And wraiths don’t kill this way. 

Fuck. 

Geralt inspects the body again to make sure he hasn’t missed anything. Even with more of the insides being outside, nothing seems to be missing. But there… hmm. Under the claw marks some of the wounds look like they might have been made by a blade. Fuck. Wraiths definitely don’t kill this way, not unless something’s gone really fucking wrong here. 

There’s no other lead, though. Usually there are a dozen suspicious deaths and disappearances that could be either the handiwork of the monster or the origin of the monster, but here he can find nothing. 

Geralt spends two days and nights meditating in the fields.
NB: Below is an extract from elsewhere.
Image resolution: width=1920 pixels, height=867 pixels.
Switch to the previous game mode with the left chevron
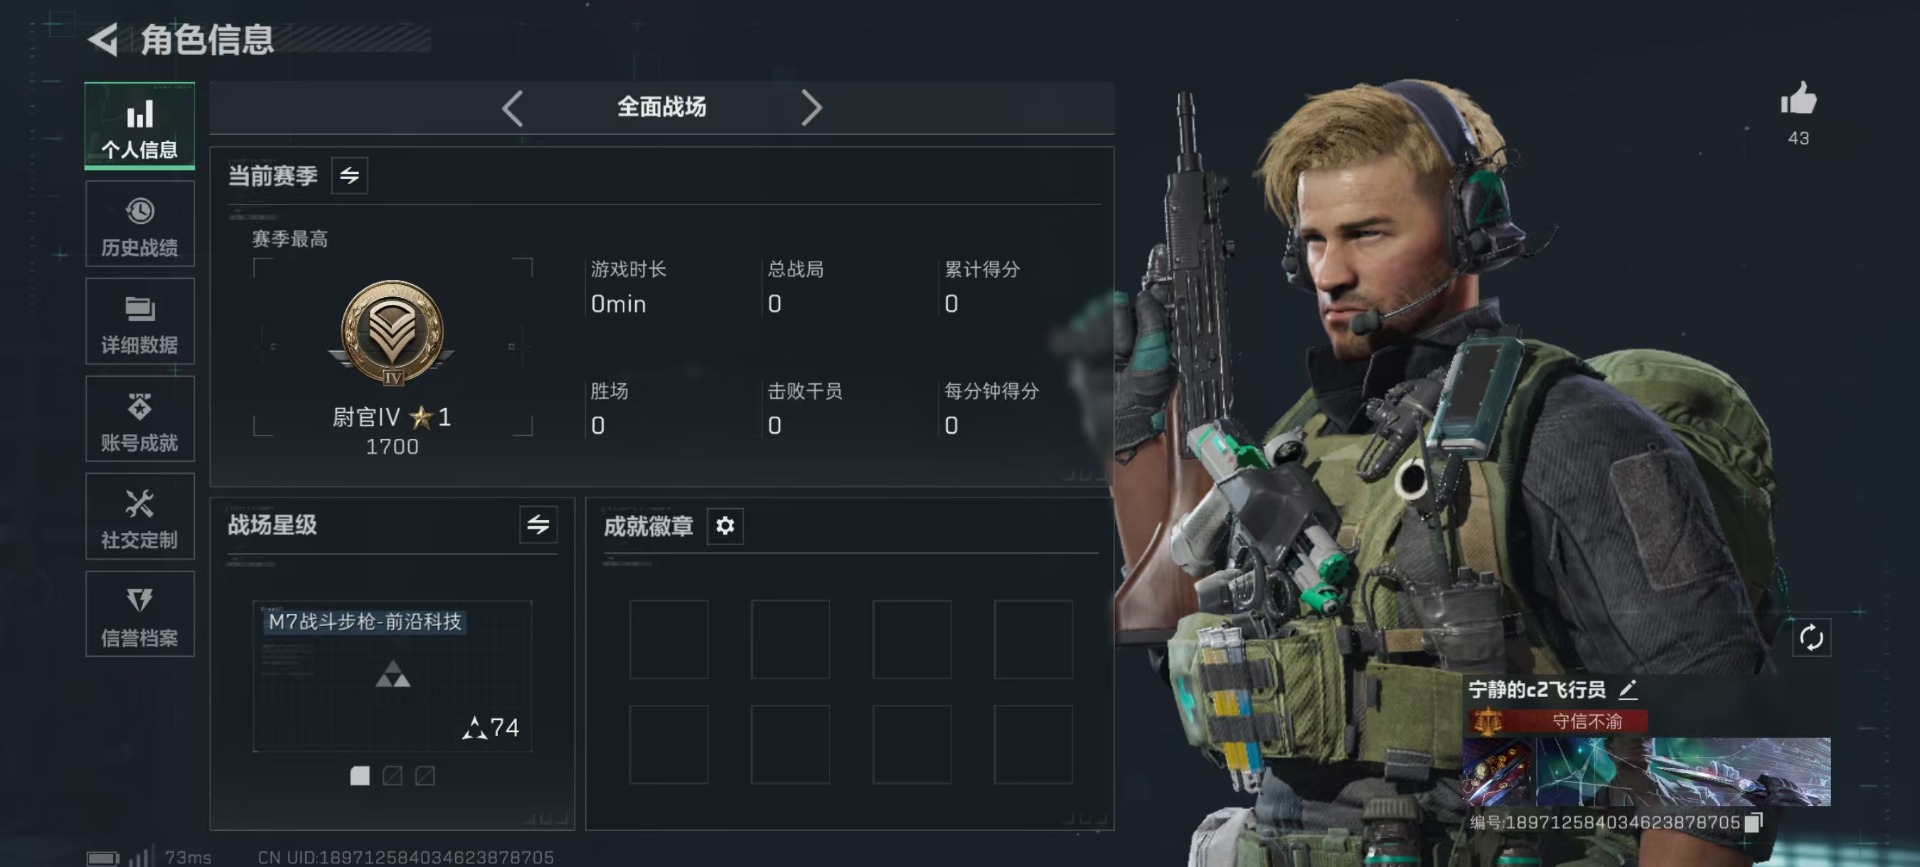coord(513,108)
A couple of brave sparrows come close to pecking a hole in his shirt before Geralt shoos them away. Nothing else happens. Not even a sign of any monsters. No wraith could endure so long without attacking him in a mindless rage, if one were hanging around. 

There is a feeling there, like he’s being watched by something. It’s vague, though, and whatever it is, does not appear. The feeling persists when Geralt leaves the field, so it must be something else. 

Then after a full week of lingering and futile attempts to find what killed the mage’s apprentice, Geralt gives up. He’s frustrated both by the complete lack of leads and by having stayed in the same place far too long. With a thought of coming back before winter to check if there have been more deaths, Geralt leaves. 

The feeling of being watched persists outside the town. It doesn’t stop or diminish for days. That’s when Geralt knows something is wrong. 

‘ _...couldn’t have stayed another day?_ ’ 

Geralt wakes with a start from a dream he can’t remember. The words slide off him and drain into the ground like water. Something about the voice rapidly fading in the pale light of dawn is familiar, but. Geralt forgets. 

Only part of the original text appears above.